Listed records:

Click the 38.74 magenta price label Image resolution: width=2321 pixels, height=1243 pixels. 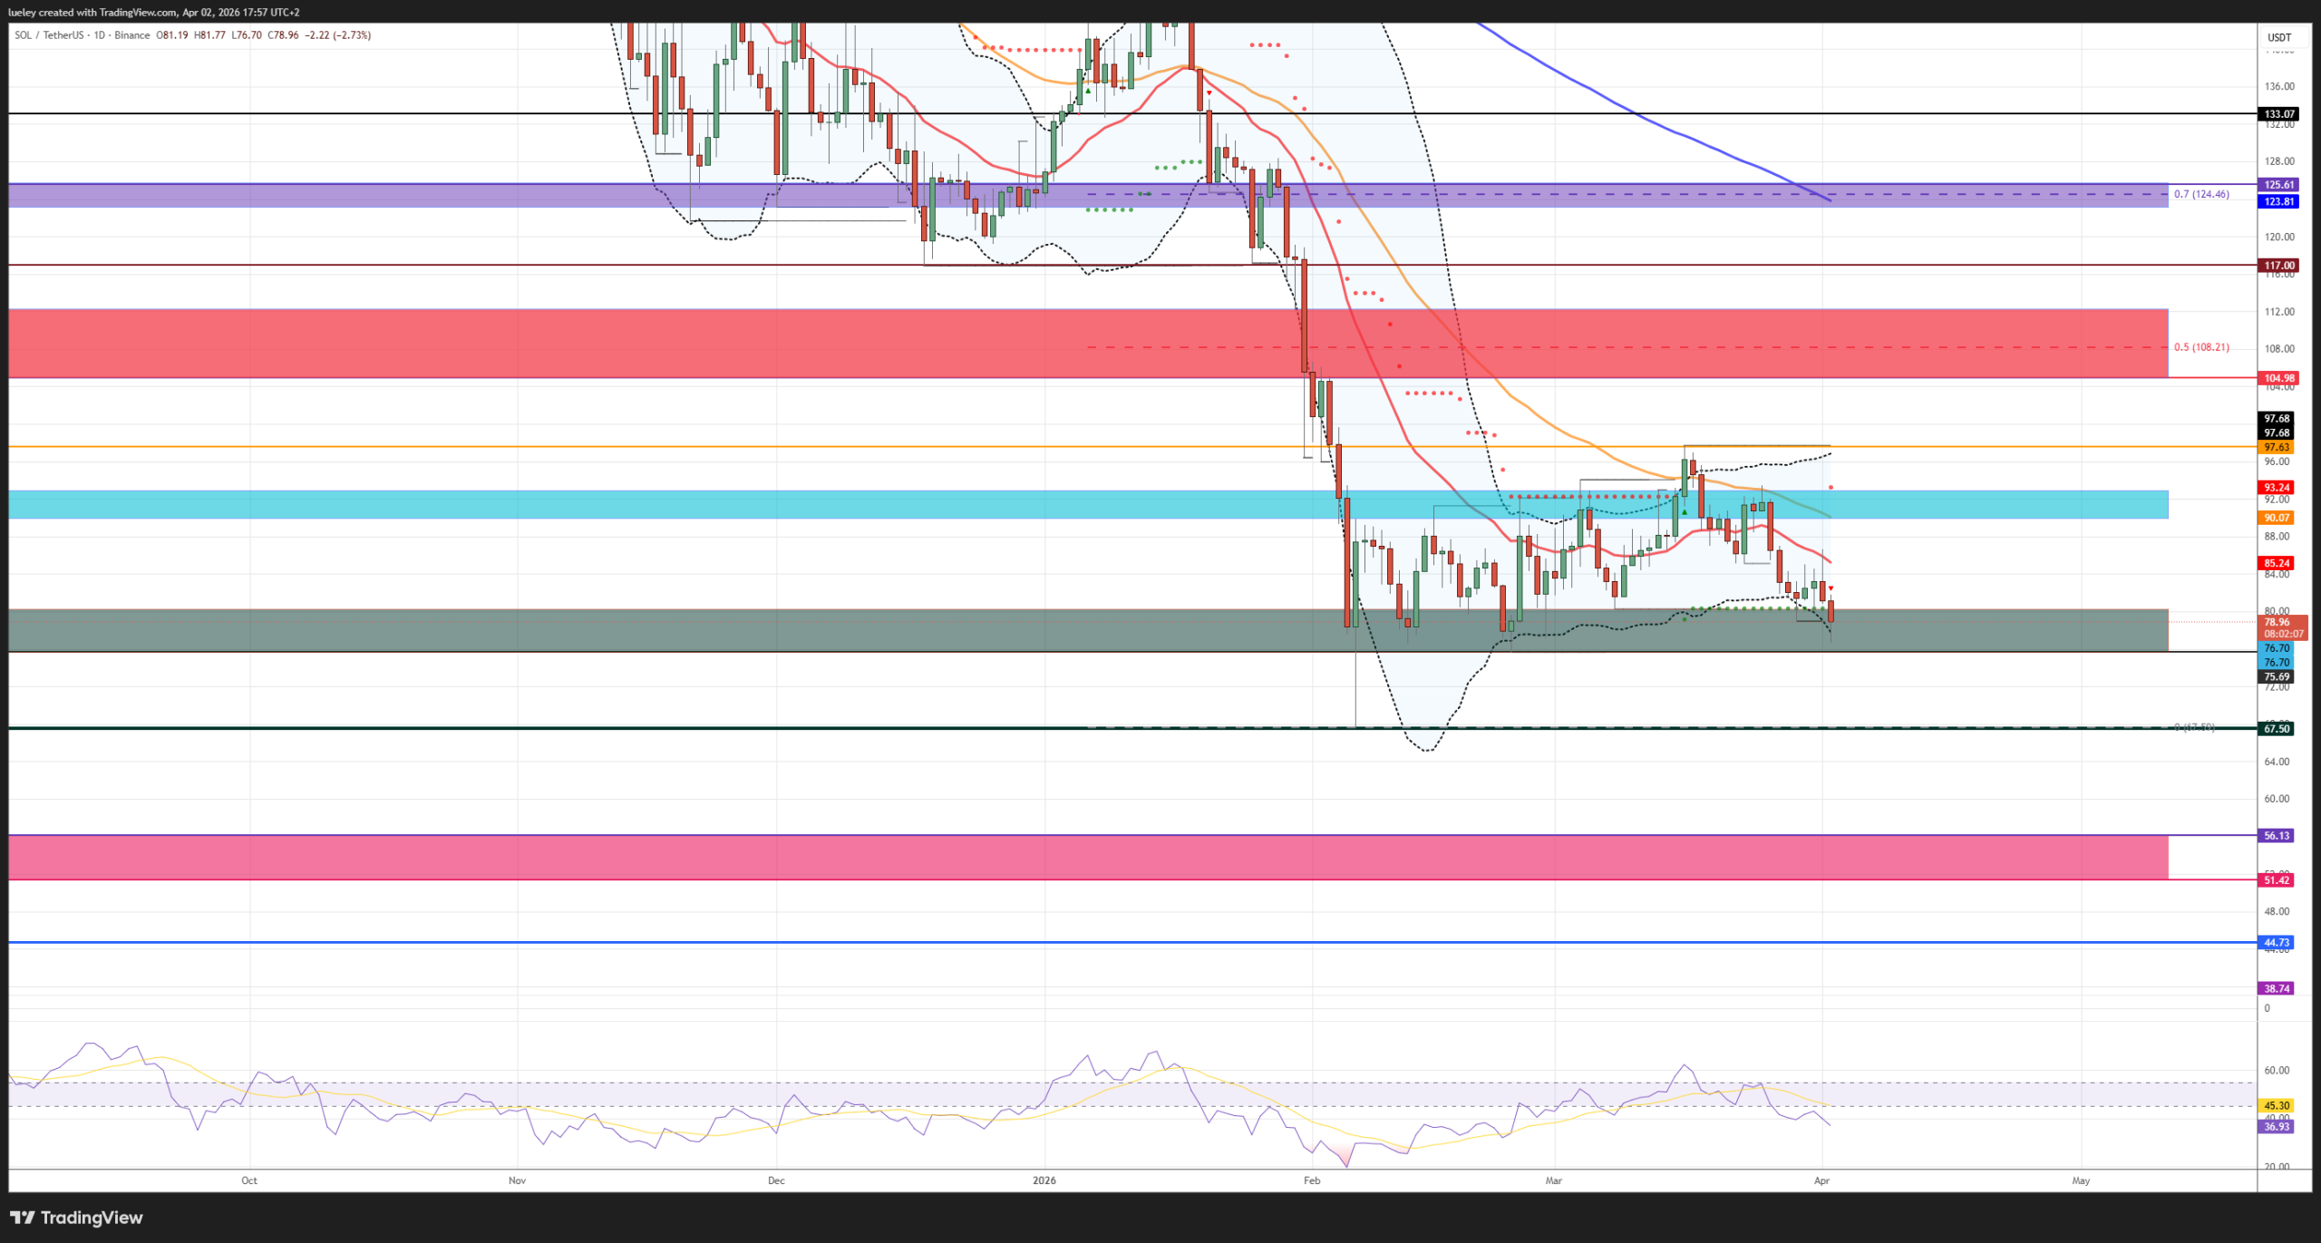2277,988
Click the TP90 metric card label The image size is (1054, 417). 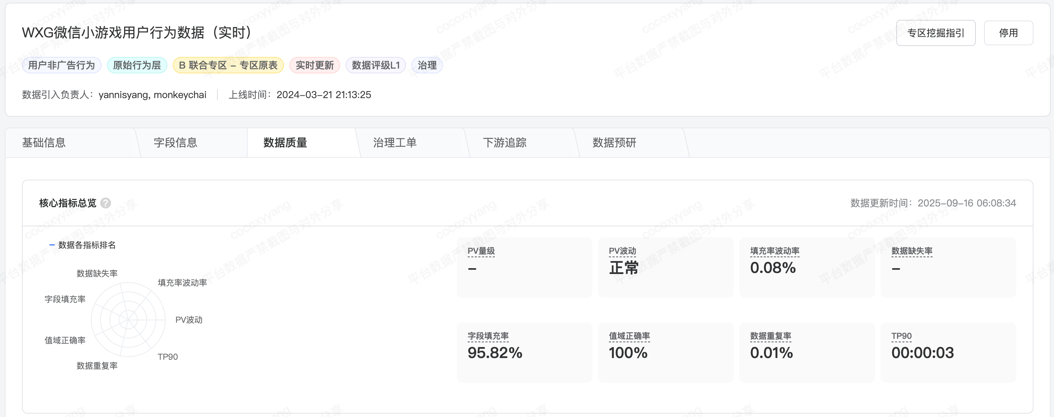(x=901, y=336)
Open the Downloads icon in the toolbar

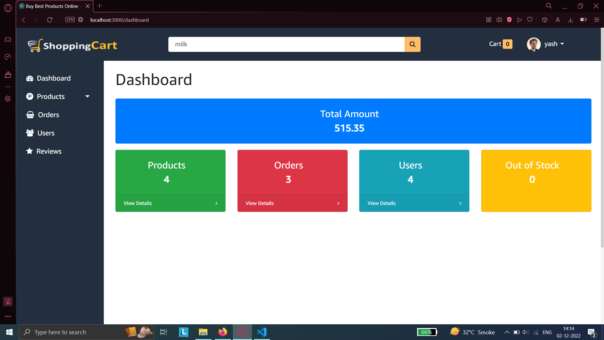tap(571, 20)
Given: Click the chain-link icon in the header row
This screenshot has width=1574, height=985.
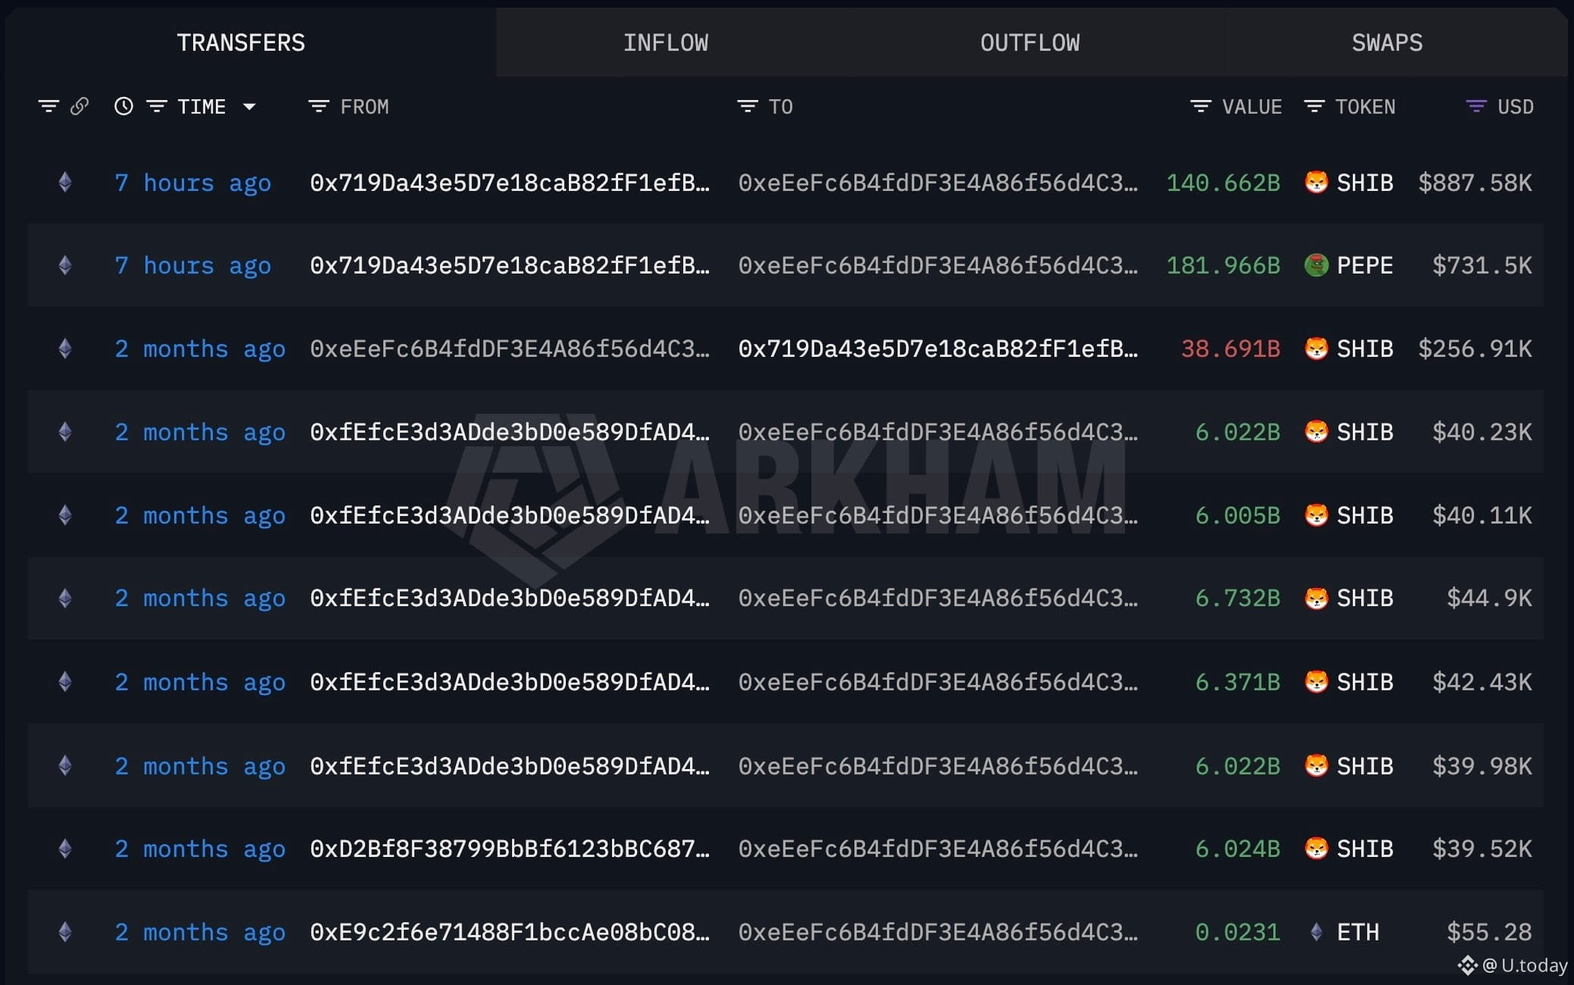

The problem: Each line from the one containing "Open the Downloads icon in the toolbar" to the final line of the data must be printed exactly, both included, with nothing else and no pictures.

Reply:
Open the Downloads icon in the toolbar

tap(571, 20)
Given: Click the chain-link icon in the header row
This screenshot has width=1574, height=985.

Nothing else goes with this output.